Stored data:
↓↓↓

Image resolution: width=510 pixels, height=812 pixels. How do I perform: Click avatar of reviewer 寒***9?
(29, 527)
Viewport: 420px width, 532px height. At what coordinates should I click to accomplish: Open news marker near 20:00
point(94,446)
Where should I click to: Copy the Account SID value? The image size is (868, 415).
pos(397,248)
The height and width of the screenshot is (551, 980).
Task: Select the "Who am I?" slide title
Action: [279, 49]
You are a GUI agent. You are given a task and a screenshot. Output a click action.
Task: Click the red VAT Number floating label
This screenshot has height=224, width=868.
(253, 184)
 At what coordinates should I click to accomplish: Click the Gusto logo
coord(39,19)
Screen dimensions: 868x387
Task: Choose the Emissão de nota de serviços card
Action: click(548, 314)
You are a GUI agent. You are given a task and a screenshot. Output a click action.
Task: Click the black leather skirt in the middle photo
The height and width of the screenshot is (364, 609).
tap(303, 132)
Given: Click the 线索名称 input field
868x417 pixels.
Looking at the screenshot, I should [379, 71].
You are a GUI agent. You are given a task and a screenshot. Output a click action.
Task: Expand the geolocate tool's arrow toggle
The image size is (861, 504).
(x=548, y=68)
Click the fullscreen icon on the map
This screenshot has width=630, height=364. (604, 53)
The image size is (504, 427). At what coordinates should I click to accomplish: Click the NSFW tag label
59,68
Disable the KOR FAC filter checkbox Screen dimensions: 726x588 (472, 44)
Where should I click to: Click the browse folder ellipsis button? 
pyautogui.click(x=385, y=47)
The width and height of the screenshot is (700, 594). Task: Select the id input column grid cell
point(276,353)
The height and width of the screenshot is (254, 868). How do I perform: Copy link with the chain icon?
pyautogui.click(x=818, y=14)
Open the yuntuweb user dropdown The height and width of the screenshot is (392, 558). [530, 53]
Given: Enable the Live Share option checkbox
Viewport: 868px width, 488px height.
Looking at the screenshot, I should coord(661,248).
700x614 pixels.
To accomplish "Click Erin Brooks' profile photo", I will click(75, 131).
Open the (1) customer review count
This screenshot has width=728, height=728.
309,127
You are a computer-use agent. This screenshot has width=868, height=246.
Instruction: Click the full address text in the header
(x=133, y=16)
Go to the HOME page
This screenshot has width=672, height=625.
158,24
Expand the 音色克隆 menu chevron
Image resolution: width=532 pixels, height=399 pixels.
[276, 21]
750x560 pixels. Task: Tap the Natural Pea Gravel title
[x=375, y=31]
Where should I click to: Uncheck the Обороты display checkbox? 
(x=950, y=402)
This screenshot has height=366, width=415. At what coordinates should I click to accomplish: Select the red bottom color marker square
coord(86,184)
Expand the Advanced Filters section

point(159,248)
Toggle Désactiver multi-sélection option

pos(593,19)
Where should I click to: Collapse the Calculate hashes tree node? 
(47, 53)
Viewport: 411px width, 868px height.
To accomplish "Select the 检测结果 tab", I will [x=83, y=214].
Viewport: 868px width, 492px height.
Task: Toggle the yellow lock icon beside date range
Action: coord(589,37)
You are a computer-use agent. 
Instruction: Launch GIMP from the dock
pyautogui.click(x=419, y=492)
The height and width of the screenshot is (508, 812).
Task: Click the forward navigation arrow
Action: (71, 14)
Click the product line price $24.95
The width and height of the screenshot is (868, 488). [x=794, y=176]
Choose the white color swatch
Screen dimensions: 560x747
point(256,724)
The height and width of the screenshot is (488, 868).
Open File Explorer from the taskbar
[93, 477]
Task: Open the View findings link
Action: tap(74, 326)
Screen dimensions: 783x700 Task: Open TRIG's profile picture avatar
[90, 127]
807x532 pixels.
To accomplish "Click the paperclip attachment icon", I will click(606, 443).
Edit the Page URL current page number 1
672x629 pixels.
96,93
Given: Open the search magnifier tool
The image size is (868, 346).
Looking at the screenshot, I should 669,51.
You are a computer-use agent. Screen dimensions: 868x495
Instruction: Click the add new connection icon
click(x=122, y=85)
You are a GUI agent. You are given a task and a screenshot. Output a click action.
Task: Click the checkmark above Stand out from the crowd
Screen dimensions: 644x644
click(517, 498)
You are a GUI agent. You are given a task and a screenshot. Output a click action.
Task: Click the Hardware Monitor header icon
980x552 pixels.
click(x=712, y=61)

↑↑↑

--- TASK REQUIREMENTS ---
Once you have counted the lines above containing the word "photo", state that number and nothing more.

--- OUTPUT BELOW ---
2